▶ **TASK DESCRIPTION**: Write out all the lines below again, switching every "computer-use agent" to "screen assistant" and leaving everything else as it is.

▶ **DATA PROVIDED**:
******

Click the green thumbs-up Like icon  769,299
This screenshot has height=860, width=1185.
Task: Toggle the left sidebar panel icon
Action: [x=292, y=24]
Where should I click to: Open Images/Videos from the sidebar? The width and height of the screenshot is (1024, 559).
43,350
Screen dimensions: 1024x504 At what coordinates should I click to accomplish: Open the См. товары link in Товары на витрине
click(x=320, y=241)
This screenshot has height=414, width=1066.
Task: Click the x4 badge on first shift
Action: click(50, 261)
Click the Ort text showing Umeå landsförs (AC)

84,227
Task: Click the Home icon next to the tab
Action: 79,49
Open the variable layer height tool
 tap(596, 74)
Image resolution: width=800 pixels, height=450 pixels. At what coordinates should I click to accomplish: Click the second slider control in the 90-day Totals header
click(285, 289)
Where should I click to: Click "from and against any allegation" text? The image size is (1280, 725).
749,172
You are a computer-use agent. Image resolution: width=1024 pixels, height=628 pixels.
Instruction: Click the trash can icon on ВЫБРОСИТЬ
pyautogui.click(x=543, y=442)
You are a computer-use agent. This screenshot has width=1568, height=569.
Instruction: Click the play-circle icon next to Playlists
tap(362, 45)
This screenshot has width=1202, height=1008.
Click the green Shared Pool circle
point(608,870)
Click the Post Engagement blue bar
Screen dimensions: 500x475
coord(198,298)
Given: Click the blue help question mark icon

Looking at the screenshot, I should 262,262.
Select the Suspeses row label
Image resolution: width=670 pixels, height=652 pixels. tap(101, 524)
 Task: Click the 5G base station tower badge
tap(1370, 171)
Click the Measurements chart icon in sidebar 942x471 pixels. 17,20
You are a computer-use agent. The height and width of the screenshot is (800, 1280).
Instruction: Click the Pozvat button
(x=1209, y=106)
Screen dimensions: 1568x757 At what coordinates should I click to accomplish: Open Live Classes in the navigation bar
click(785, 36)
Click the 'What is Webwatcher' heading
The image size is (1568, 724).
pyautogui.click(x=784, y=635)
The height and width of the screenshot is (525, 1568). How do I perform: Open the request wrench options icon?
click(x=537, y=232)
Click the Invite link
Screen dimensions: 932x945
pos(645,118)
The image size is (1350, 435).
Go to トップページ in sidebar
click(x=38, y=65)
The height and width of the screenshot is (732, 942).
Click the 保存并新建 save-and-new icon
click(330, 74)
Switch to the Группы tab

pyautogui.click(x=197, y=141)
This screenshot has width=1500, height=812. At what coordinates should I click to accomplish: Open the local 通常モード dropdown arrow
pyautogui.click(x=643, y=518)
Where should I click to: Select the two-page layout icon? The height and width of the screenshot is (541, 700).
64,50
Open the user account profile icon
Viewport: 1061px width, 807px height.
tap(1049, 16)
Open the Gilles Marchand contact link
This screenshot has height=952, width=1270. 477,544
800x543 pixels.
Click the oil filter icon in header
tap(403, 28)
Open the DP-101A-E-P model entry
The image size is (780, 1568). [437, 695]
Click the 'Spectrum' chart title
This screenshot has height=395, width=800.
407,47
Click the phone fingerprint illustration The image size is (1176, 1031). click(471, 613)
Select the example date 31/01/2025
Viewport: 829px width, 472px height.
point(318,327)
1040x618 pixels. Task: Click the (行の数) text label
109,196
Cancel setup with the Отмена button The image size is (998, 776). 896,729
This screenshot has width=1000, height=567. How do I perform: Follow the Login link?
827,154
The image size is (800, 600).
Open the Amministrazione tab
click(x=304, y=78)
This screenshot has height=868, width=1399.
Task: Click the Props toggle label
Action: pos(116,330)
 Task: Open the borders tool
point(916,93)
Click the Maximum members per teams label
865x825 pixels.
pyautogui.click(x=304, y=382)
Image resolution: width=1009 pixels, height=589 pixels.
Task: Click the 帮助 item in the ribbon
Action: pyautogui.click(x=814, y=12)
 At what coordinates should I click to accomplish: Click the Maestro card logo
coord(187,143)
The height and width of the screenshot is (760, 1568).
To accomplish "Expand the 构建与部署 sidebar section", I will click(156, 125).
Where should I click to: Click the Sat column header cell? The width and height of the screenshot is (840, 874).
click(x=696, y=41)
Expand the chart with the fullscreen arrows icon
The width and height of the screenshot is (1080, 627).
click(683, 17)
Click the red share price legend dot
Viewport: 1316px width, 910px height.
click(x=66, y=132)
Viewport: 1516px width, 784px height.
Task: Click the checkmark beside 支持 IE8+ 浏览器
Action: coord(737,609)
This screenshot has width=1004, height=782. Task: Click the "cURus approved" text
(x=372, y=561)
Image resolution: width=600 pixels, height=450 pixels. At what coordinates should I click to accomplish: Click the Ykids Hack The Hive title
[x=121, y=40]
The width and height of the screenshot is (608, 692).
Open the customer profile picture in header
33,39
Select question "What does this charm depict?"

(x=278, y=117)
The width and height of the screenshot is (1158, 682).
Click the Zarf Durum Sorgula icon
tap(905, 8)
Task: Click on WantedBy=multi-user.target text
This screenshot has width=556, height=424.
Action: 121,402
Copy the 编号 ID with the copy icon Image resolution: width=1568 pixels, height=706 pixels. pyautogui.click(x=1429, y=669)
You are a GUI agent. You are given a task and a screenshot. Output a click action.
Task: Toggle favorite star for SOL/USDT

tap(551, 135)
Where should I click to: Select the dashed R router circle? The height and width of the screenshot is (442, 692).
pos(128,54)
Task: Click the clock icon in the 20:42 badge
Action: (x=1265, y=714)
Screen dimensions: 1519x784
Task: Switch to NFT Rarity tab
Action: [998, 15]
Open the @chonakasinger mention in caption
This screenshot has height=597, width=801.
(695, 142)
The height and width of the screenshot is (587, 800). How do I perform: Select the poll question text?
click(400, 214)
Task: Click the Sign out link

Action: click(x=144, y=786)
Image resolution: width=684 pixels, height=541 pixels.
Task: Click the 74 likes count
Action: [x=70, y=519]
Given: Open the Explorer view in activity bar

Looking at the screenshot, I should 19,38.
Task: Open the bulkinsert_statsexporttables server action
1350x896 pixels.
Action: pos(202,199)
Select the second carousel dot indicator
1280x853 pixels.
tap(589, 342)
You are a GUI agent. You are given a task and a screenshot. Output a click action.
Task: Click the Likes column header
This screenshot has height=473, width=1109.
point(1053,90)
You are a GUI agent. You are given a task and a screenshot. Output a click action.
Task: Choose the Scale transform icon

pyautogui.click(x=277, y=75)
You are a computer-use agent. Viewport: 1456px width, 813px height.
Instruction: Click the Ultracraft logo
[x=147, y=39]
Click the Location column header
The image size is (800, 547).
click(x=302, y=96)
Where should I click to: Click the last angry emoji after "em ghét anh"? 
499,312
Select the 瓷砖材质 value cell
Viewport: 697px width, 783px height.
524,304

******

▶ **EXERCISE SOLUTION**:
Click the green thumbs-up Like icon  769,299
This screenshot has height=860, width=1185.
Task: Toggle the left sidebar panel icon
Action: [x=292, y=24]
Where should I click to: Open Images/Videos from the sidebar? The width and height of the screenshot is (1024, 559).
43,350
Screen dimensions: 1024x504 At what coordinates should I click to accomplish: Open the См. товары link in Товары на витрине
click(x=320, y=241)
This screenshot has height=414, width=1066.
Task: Click the x4 badge on first shift
Action: click(50, 261)
Click the Ort text showing Umeå landsförs (AC)

84,227
Task: Click the Home icon next to the tab
Action: 79,49
Open the variable layer height tool
 tap(596, 74)
Image resolution: width=800 pixels, height=450 pixels. At what coordinates should I click to accomplish: Click the second slider control in the 90-day Totals header
click(285, 289)
Where should I click to: Click "from and against any allegation" text? The image size is (1280, 725).
749,172
You are a screen assistant. Image resolution: width=1024 pixels, height=628 pixels.
Instruction: Click the trash can icon on ВЫБРОСИТЬ
pyautogui.click(x=543, y=442)
You are a screen assistant. This screenshot has width=1568, height=569.
Instruction: Click the play-circle icon next to Playlists
tap(362, 45)
This screenshot has width=1202, height=1008.
Click the green Shared Pool circle
point(608,870)
Click the Post Engagement blue bar
Screen dimensions: 500x475
coord(198,298)
Given: Click the blue help question mark icon

Looking at the screenshot, I should 262,262.
Select the Suspeses row label
Image resolution: width=670 pixels, height=652 pixels. tap(101, 524)
 Task: Click the 5G base station tower badge
tap(1370, 171)
Click the Measurements chart icon in sidebar 942x471 pixels. 17,20
You are a screen assistant. The height and width of the screenshot is (800, 1280).
Instruction: Click the Pozvat button
(x=1209, y=106)
Screen dimensions: 1568x757 At what coordinates should I click to accomplish: Open Live Classes in the navigation bar
click(785, 36)
Click the 'What is Webwatcher' heading
The image size is (1568, 724).
pyautogui.click(x=784, y=635)
The height and width of the screenshot is (525, 1568). How do I perform: Open the request wrench options icon?
click(x=537, y=232)
Click the Invite link
Screen dimensions: 932x945
pos(645,118)
The image size is (1350, 435).
Go to トップページ in sidebar
click(x=38, y=65)
The height and width of the screenshot is (732, 942).
Click the 保存并新建 save-and-new icon
click(330, 74)
Switch to the Группы tab

pyautogui.click(x=197, y=141)
This screenshot has width=1500, height=812. At what coordinates should I click to accomplish: Open the local 通常モード dropdown arrow
pyautogui.click(x=643, y=518)
Where should I click to: Select the two-page layout icon? The height and width of the screenshot is (541, 700).
64,50
Open the user account profile icon
Viewport: 1061px width, 807px height.
tap(1049, 16)
Open the Gilles Marchand contact link
This screenshot has height=952, width=1270. 477,544
800x543 pixels.
Click the oil filter icon in header
tap(403, 28)
Open the DP-101A-E-P model entry
The image size is (780, 1568). [437, 695]
Click the 'Spectrum' chart title
This screenshot has height=395, width=800.
407,47
Click the phone fingerprint illustration The image size is (1176, 1031). click(471, 613)
Select the example date 31/01/2025
Viewport: 829px width, 472px height.
point(318,327)
1040x618 pixels. Task: Click the (行の数) text label
109,196
Cancel setup with the Отмена button The image size is (998, 776). 896,729
This screenshot has width=1000, height=567. How do I perform: Follow the Login link?
827,154
The image size is (800, 600).
Open the Amministrazione tab
click(x=304, y=78)
This screenshot has height=868, width=1399.
Task: Click the Props toggle label
Action: pos(116,330)
 Task: Open the borders tool
point(916,93)
Click the Maximum members per teams label
865x825 pixels.
pyautogui.click(x=304, y=382)
Image resolution: width=1009 pixels, height=589 pixels.
Task: Click the 帮助 item in the ribbon
Action: pyautogui.click(x=814, y=12)
 At what coordinates should I click to accomplish: Click the Maestro card logo
coord(187,143)
The height and width of the screenshot is (760, 1568).
To accomplish "Expand the 构建与部署 sidebar section", I will click(156, 125).
Where should I click to: Click the Sat column header cell? The width and height of the screenshot is (840, 874).
click(x=696, y=41)
Expand the chart with the fullscreen arrows icon
The width and height of the screenshot is (1080, 627).
click(683, 17)
Click the red share price legend dot
Viewport: 1316px width, 910px height.
click(x=66, y=132)
Viewport: 1516px width, 784px height.
Task: Click the checkmark beside 支持 IE8+ 浏览器
Action: coord(737,609)
This screenshot has width=1004, height=782. Task: Click the "cURus approved" text
(x=372, y=561)
Image resolution: width=600 pixels, height=450 pixels. At what coordinates should I click to accomplish: Click the Ykids Hack The Hive title
[x=121, y=40]
The width and height of the screenshot is (608, 692).
Open the customer profile picture in header
33,39
Select question "What does this charm depict?"

(x=278, y=117)
The width and height of the screenshot is (1158, 682).
Click the Zarf Durum Sorgula icon
tap(905, 8)
Task: Click on WantedBy=multi-user.target text
This screenshot has width=556, height=424.
Action: 121,402
Copy the 编号 ID with the copy icon Image resolution: width=1568 pixels, height=706 pixels. pyautogui.click(x=1429, y=669)
You are a GUI agent. You are given a task and a screenshot. Output a click action.
Task: Toggle favorite star for SOL/USDT

tap(551, 135)
Where should I click to: Select the dashed R router circle? The height and width of the screenshot is (442, 692).
pos(128,54)
Task: Click the clock icon in the 20:42 badge
Action: (x=1265, y=714)
Screen dimensions: 1519x784
Task: Switch to NFT Rarity tab
Action: [998, 15]
Open the @chonakasinger mention in caption
This screenshot has height=597, width=801.
(695, 142)
The height and width of the screenshot is (587, 800). How do I perform: Select the poll question text?
click(400, 214)
Task: Click the Sign out link

Action: click(x=144, y=786)
Image resolution: width=684 pixels, height=541 pixels.
Task: Click the 74 likes count
Action: [x=70, y=519]
Given: Open the Explorer view in activity bar

Looking at the screenshot, I should 19,38.
Task: Open the bulkinsert_statsexporttables server action
1350x896 pixels.
Action: pos(202,199)
Select the second carousel dot indicator
1280x853 pixels.
tap(589, 342)
You are a GUI agent. You are given a task and a screenshot. Output a click action.
Task: Click the Likes column header
This screenshot has height=473, width=1109.
point(1053,90)
You are a GUI agent. You are given a task and a screenshot. Output a click action.
Task: Choose the Scale transform icon

pyautogui.click(x=277, y=75)
You are a screen assistant. Viewport: 1456px width, 813px height.
Instruction: Click the Ultracraft logo
[x=147, y=39]
Click the Location column header
The image size is (800, 547).
click(x=302, y=96)
Where should I click to: Click the last angry emoji after "em ghét anh"? 
499,312
Select the 瓷砖材质 value cell
Viewport: 697px width, 783px height.
524,304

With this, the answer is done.